SAMPIT – Kecelakaan lalu lintas melibatkan truk kontainer dan truk pengangkut crude palm oil (CPO) terjadi di Jalan Tjilik Riwut, Desa Rubung Buyung, Kecamatan Cempaga, Kabupaten Kotawaringin Timur (Kotim), Senin 30 Maret 2026. Insiden ini menyebabkan tumpahan minyak sawit dalam jumlah besar hingga membuat badan jalan berubah licin bak “arena seluncur”, memicu kemacetan panjang dan sejumlah pengendara terjatuh.
Peristiwa tersebut langsung melumpuhkan arus lalu lintas di jalur utama Palangka Raya-Sampit. Minyak CPO yang menggenangi aspal membuat kendaraan sulit melintas, terutama di lokasi yang berada di antara dua bukit curam.
Seorang warga setempat yang enggan disebutkan namanya mengungkapkan, hingga dua jam setelah kejadian, petugas kepolisian maupun tim dari Dinas Perhubungan belum juga terlihat di lokasi.
“Jalannya sudah pasti licin karena dipenuhi minyak. Dan truk kontainer sudah pasti tidak bisa menanjak karena bannya licin,” ujarnya.
Ia menyebut, kecelakaan bermula ketika truk kontainer yang menuruni bukit dari arah Palangka Raya menuju Sampit tak sempat menghindari truk CPO yang sedang berupaya membatu truk lain yang terperosok .
“Belakang truk CPO mungkin masuk ke sisi jalan jadi tersangkut,” ungkapnya.
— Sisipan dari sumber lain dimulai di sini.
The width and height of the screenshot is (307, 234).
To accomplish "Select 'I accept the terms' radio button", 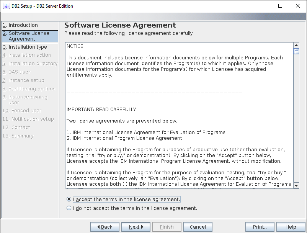I will [69, 200].
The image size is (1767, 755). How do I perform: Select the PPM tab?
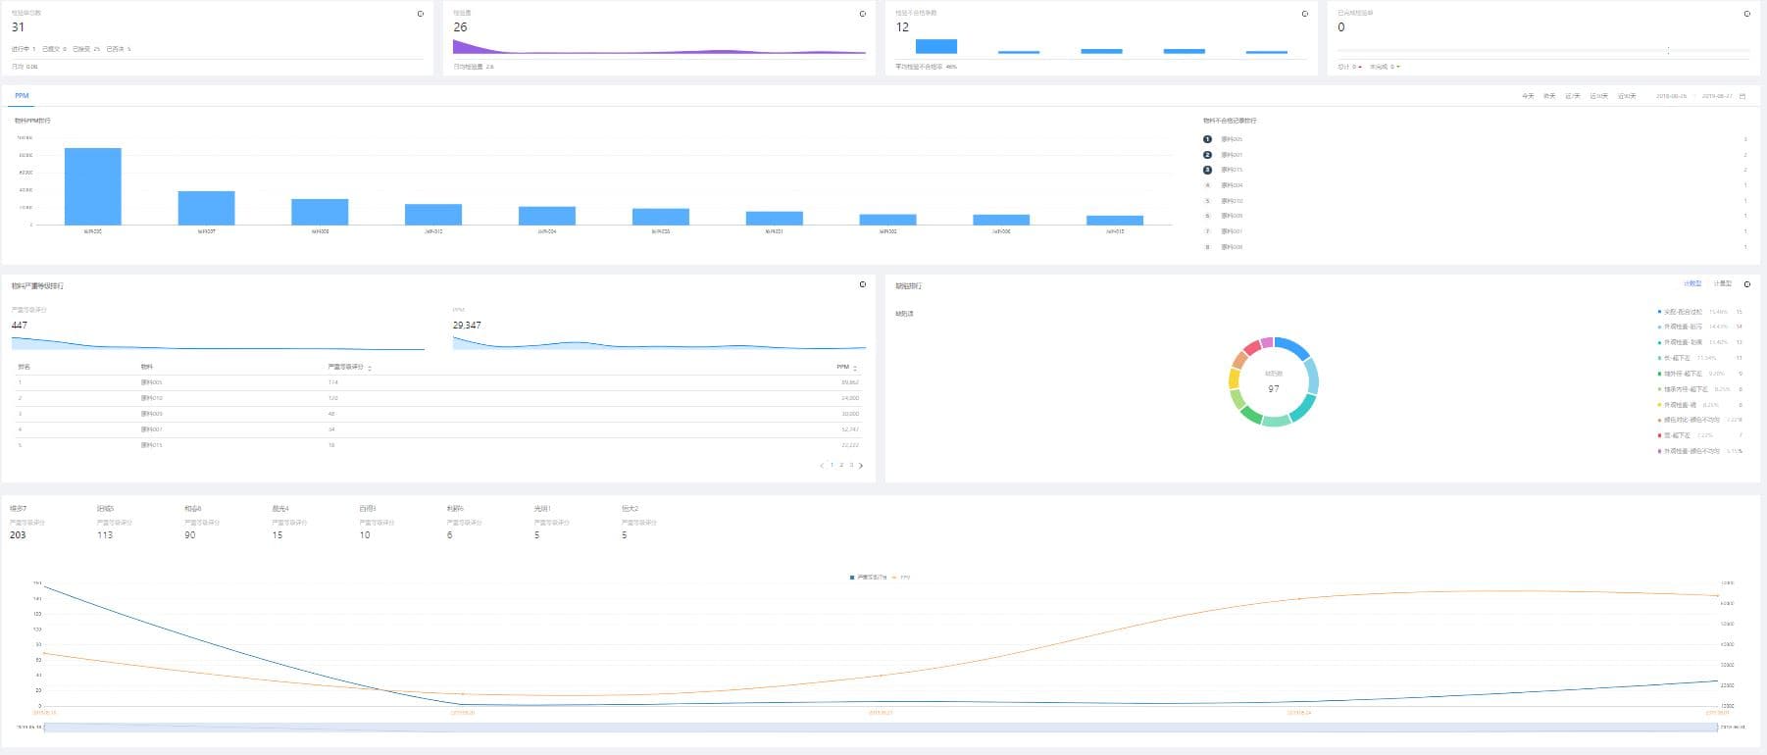click(x=22, y=96)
Ia menyebut akibat kejadian itu. Kemacetan terjadi karena jalan yang tertutup oleh kedua truk dan tumpahan minyak yang berasal dari tangki truk CPO. Kondisi tersebut diperparah karena lokasi kejadian tepat diapit oleh dua bukit yang tinghi sehingga membuat truk kontainer tak mampu untuk maju maupun mundur.
“Sekitar satu kilo lebih macetnya dan tidak bisa dipaksa,” ungkapnya.
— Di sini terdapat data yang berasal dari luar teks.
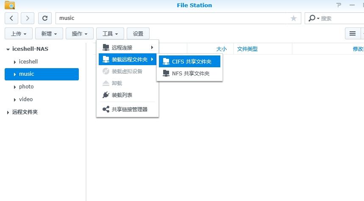Open the 新增 dropdown button
The height and width of the screenshot is (201, 364).
click(49, 33)
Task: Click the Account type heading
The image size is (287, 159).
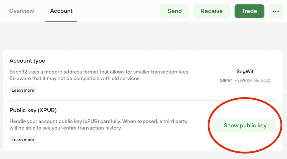Action: click(27, 61)
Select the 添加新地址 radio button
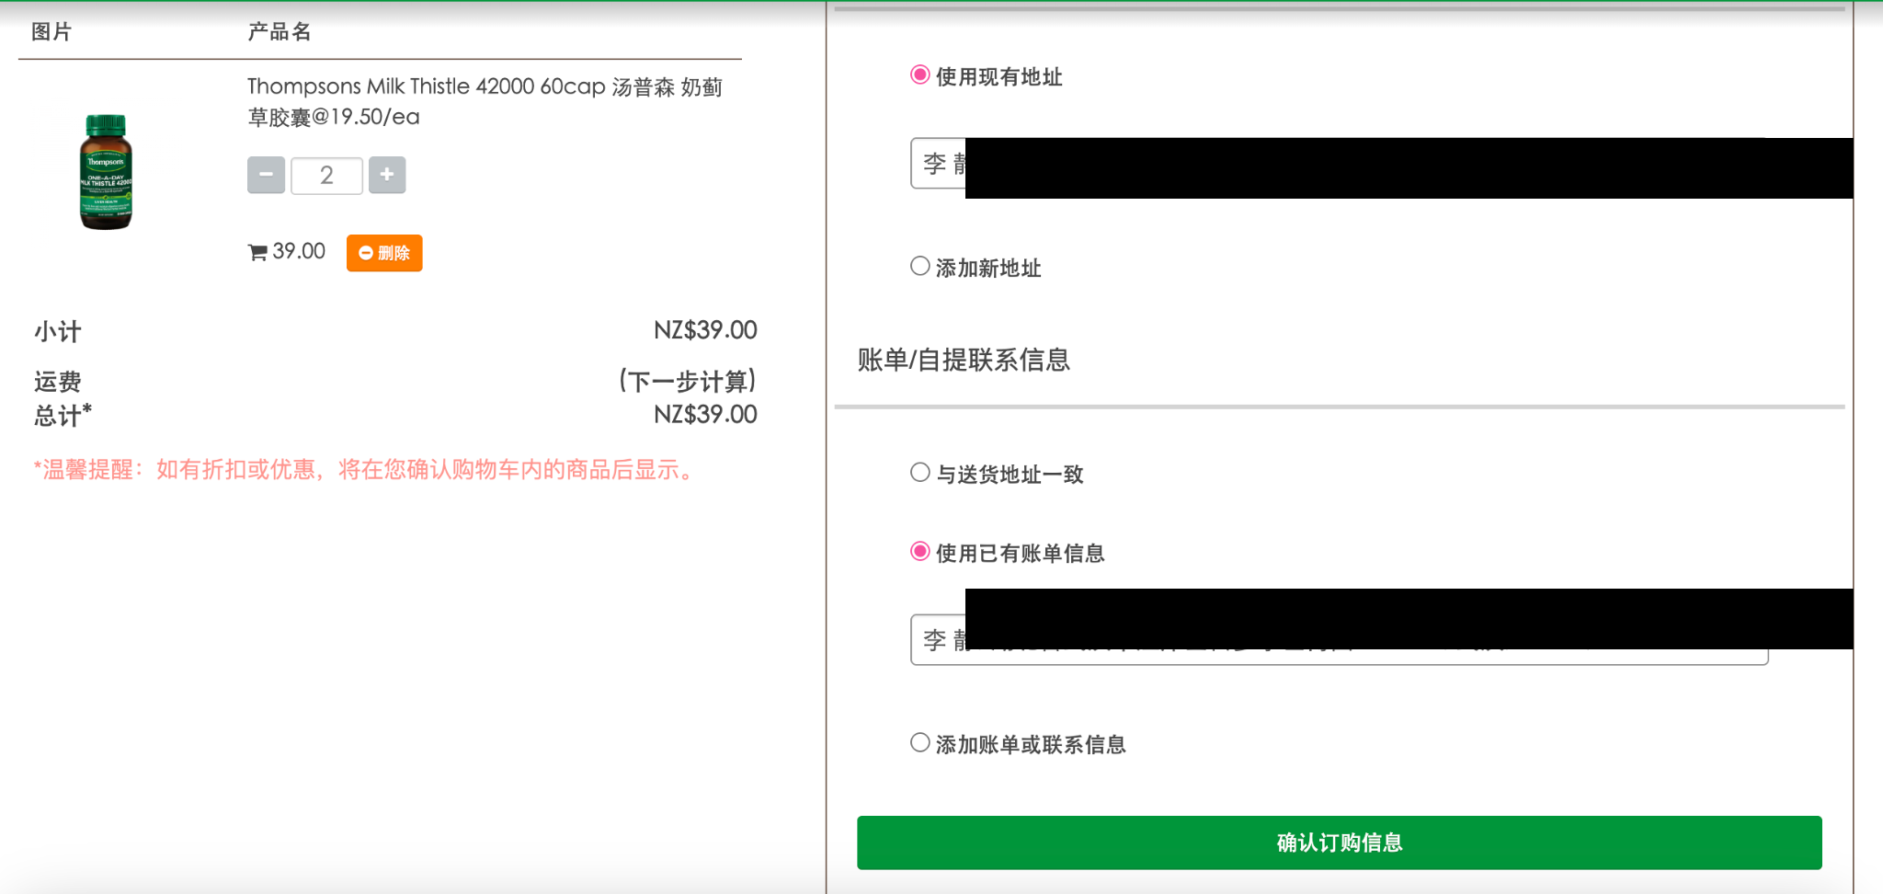The image size is (1883, 894). pos(920,267)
Dirinya menyebut kejadian serupa tak hanya sekali, bukit yang tinggi menjadi salah satu penyebab kejadian. Ia berharap agar pihak terkait dapat menindak lanjuti hal ini.
“Harusnya bukit ini dipotong karena terlalu tinggi dan sudah sering kecelakaan disini,” harapnya.
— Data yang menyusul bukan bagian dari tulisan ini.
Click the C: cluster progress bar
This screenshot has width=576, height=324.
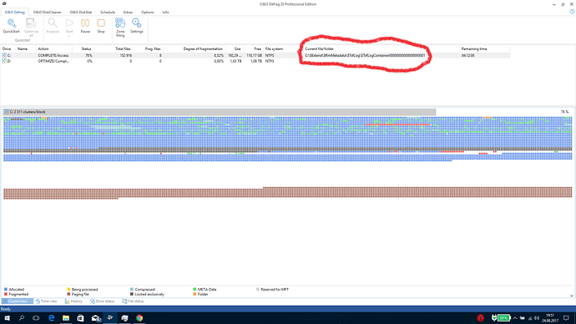tap(220, 112)
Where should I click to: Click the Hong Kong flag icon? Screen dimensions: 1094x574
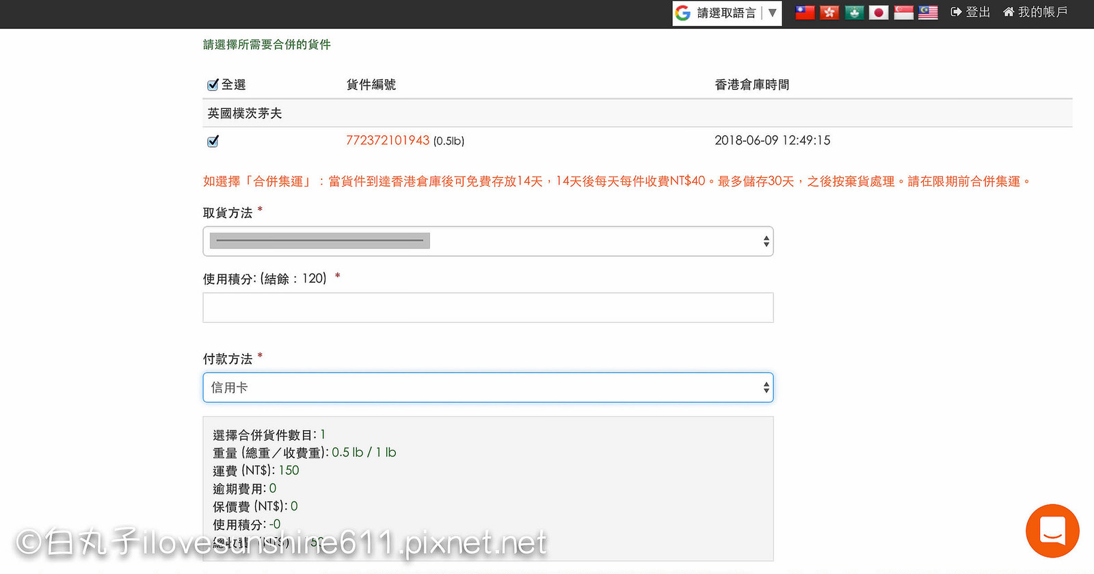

Sementara itu, Kepala Satuan Lalu Lintas (Kasatlantas) Polres Kotim saat dikonfirmasi terkait kejadian itu menyebut bahwa pihaknya telah menuju ke lokasi kejadian.
“Segera meluncur ke lokasi,” pungkasnya.
Tidak ada korban jiwa dalam kejadian tersebut. Meski demikian kerugian materil ditafsir mencapai puluhan juta akibat kejadian itu.